4. Implications of this work
EPS and other biopolymers have been found to exhibit excellent metal binding properties with varied degrees of specificity and affinity.11 The binding of metal ions to bacterial biopolymer occurs through electrostatic interaction with the negatively charged functional groups such as uronic acids and phosphoryl groups,84 which has been well established in the present study for mercury. Additionally, EPS have impacts on the speciation and toxicity of mercury in the environment through metal mobilization and dispersion.40 Thus, bacterial EPS can be used as potential polymer for the bioremediation of Hg from toxic environments. The binding of mercury to EPS also affects its bioavailability and mobility and the high binding strength benefits for the recovery of metal ion from the EPS. Further, the bioavailability and mobility can reduce the risk of metal contamination in the waste water treatment practices.
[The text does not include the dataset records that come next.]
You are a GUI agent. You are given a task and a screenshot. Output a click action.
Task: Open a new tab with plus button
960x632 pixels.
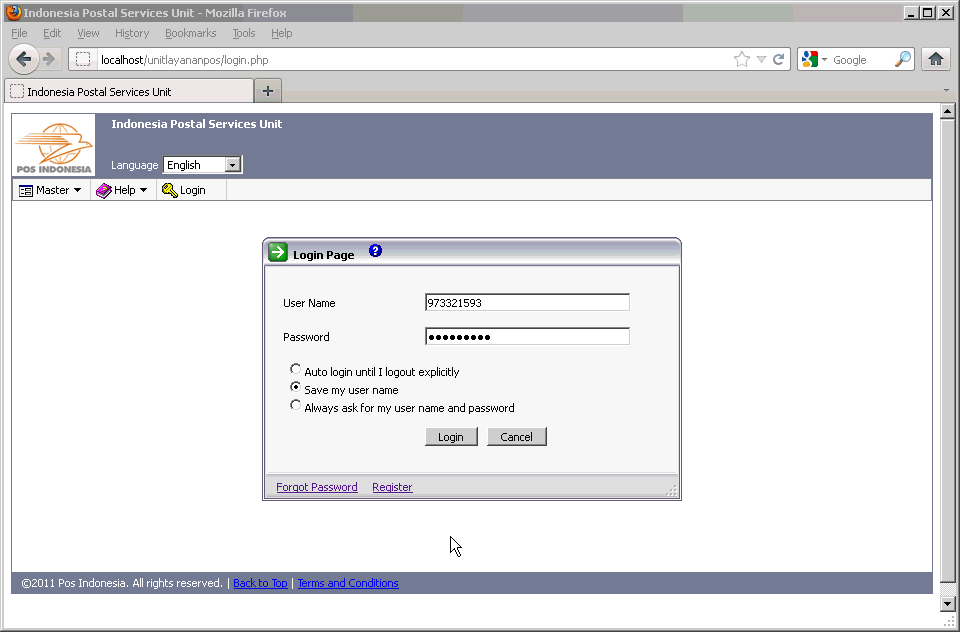click(267, 91)
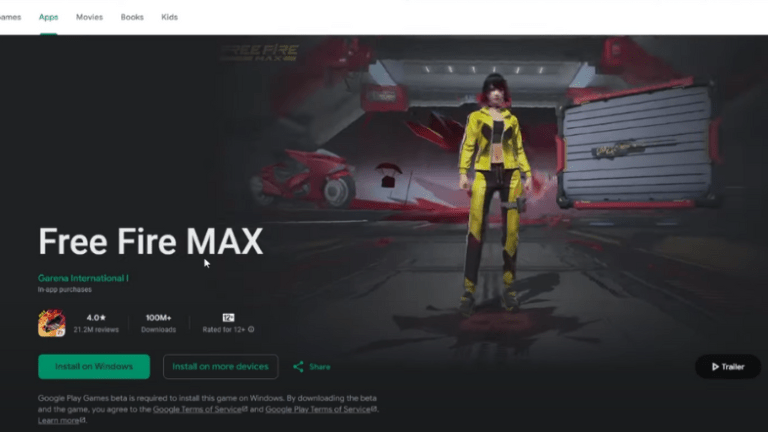Open the Games tab
The height and width of the screenshot is (432, 768).
[x=9, y=18]
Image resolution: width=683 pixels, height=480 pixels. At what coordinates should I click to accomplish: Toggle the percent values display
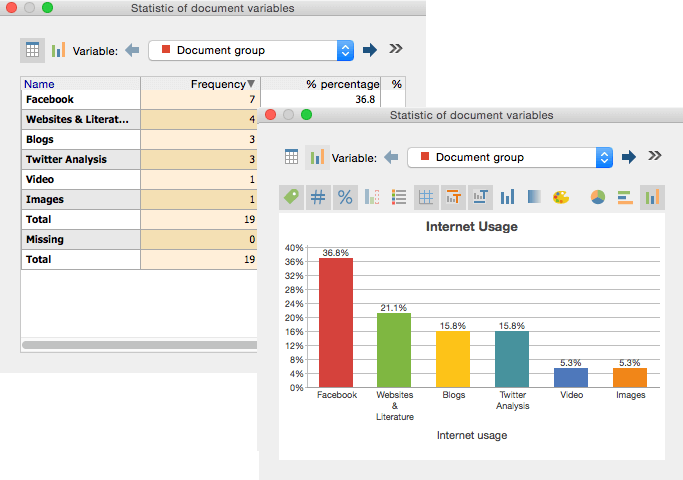tap(345, 197)
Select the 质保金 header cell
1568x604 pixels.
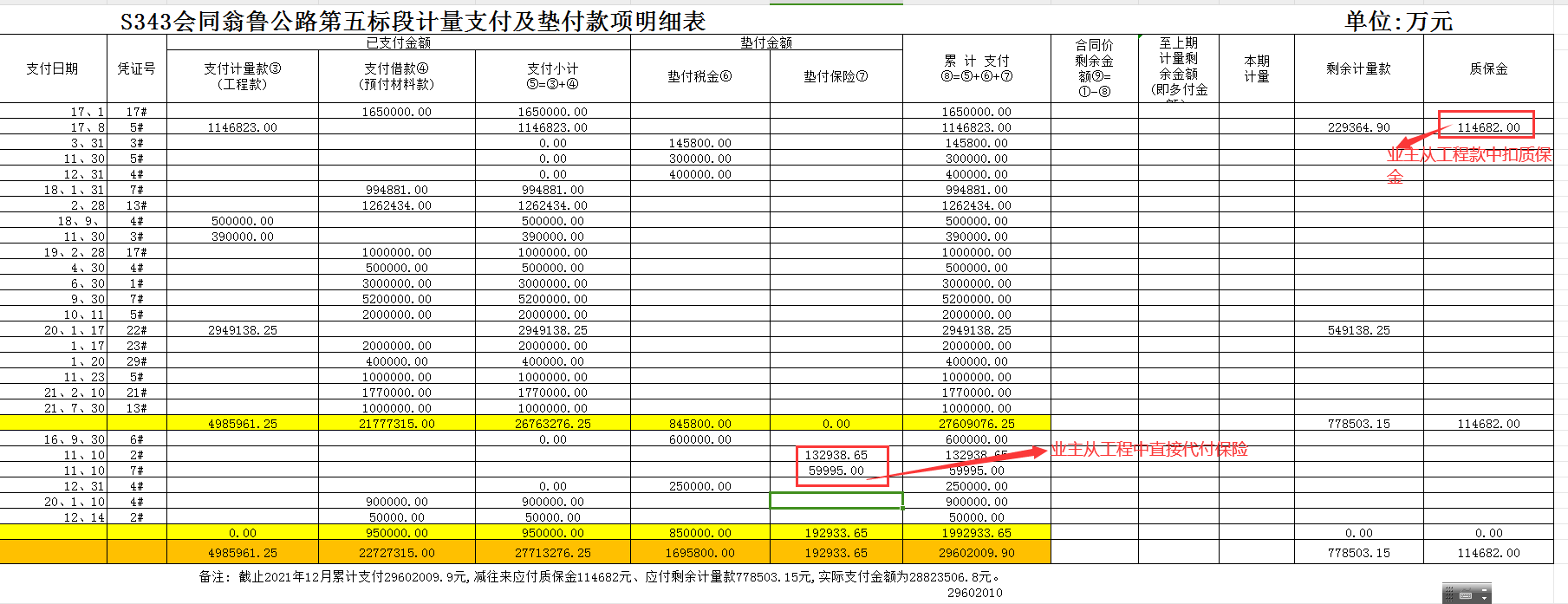point(1487,68)
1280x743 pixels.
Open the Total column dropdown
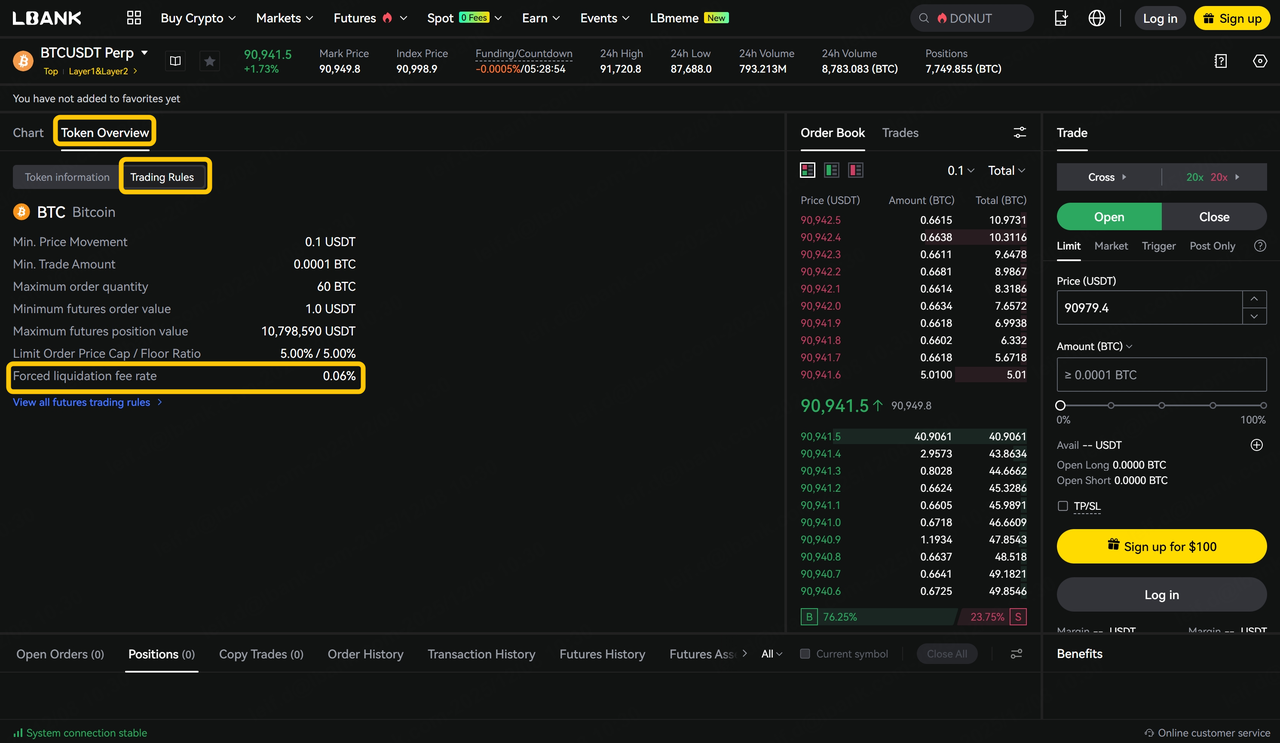[x=1006, y=171]
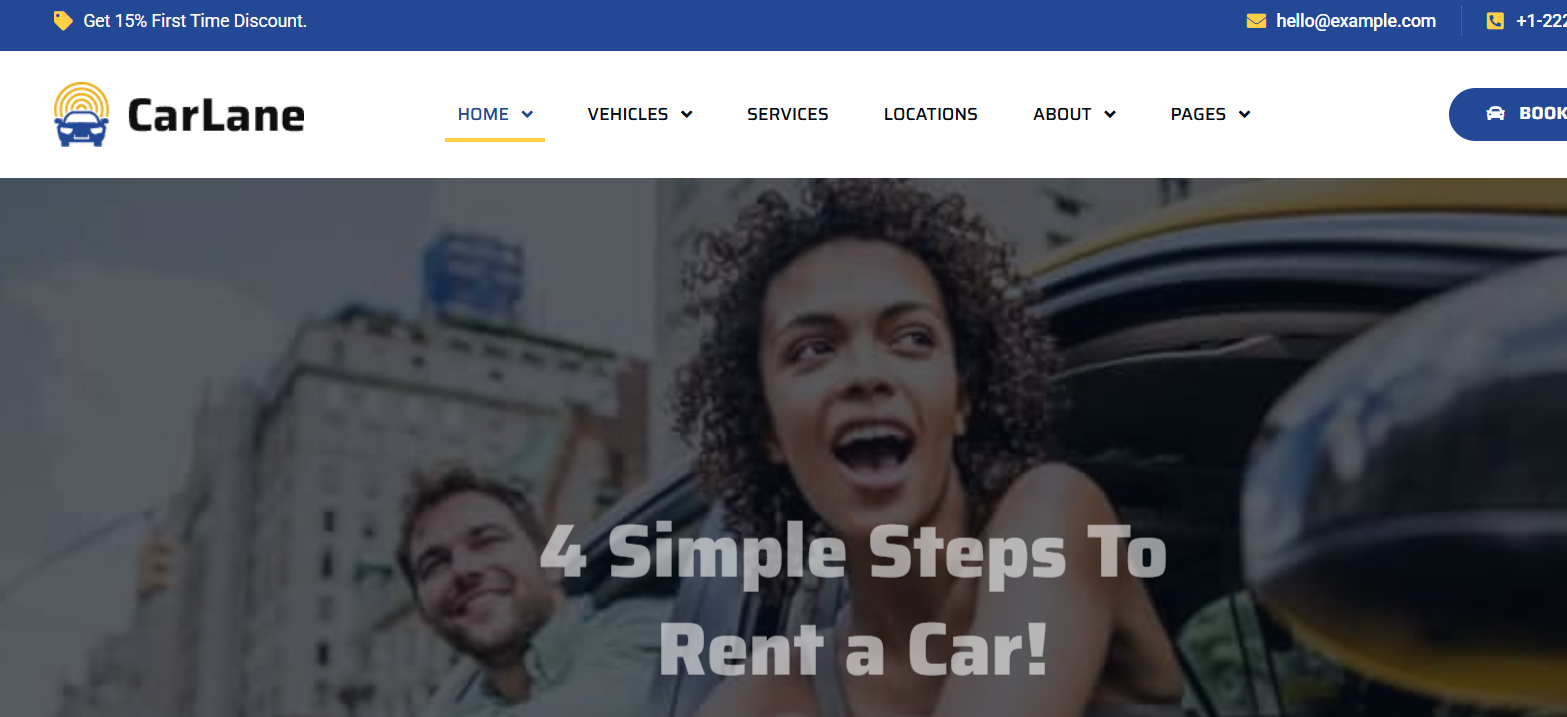Viewport: 1567px width, 717px height.
Task: Click the CarLane brand name text
Action: click(216, 115)
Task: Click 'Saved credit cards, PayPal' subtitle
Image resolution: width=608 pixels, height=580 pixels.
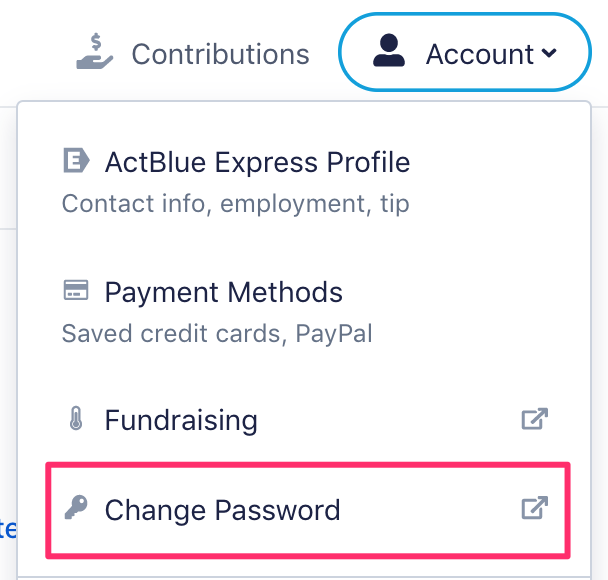Action: [217, 333]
Hg after interacting with EPS in the environment can be recovered by complexation, ion exchange or surface precipitation.85 On the other hand, the bound mercury may be bioavailable to the bacteria harbouring mer operon in its genome. In this case, the Hg2+ can be converted to the volatile form of mercury i.e. Hg0 at a higher level to produce the less toxic form of mercury (Fig. 6).
 |
| | Fig. 6 Proposed schematic presentation of the EPS–Hg interaction and the fate of Hg. The functional groups responsible for the binding of mercury ion with the EPS are carboxyl, phosphoryl, hydroxyl, amino and sulfhydryl (a) when EPS is used without the live biomass, the interacted product [Hg2+(EPS)] can be used for the recovery of metal ion by various processes viz. complexation, ion exchange or surface precipitation, and (b) when the EPS along with the mercury resistant bacterium is used, the conjugation will be bioavailable to the bacterium and mercury will be volatilized by mer operon mediated mechanism. | |
5. Conclusions
In this study, the interaction mechanism between bacterial EPS and mercury as a representative of the toxic metals have been explored and protein constituents of the EPS was found to be active participants responsible for the binding of mercury. The major functional groups in the interaction process include carboxyl, phosphoryl, hydroxyl, amino and sulfhydryl. Thus, bacterial EPS can be considered as a suitable agent for the treatment and recovery of mercury ions from contaminated wastes. Negative free energy demonstrates the enthalpy driven process of EPS–Hg interaction which is a thermodynamically favourable condition for waste water treatment and metal recovery practice. The increase in crystalline nature of EPS upon binding with mercury helps in the easy removal of metal associated EPS from the environment. Thus, EPS mediated removal of mercury is a promising alternative to the current metal removal practices.
Acknowledgements
The authors of this manuscript declare that there is no conflict of interest. Authors would like to acknowledge the authorities of NIT, Rourkela for providing facilities. H. R. D. gratefully acknowledges the receipt of research fellowship from Ministry of Human Resource Development, Government of India. Instrument facilities of Department of Chemistry and Department of Physics of NIT, Rourkela has been utilized and gratefully acknowledged.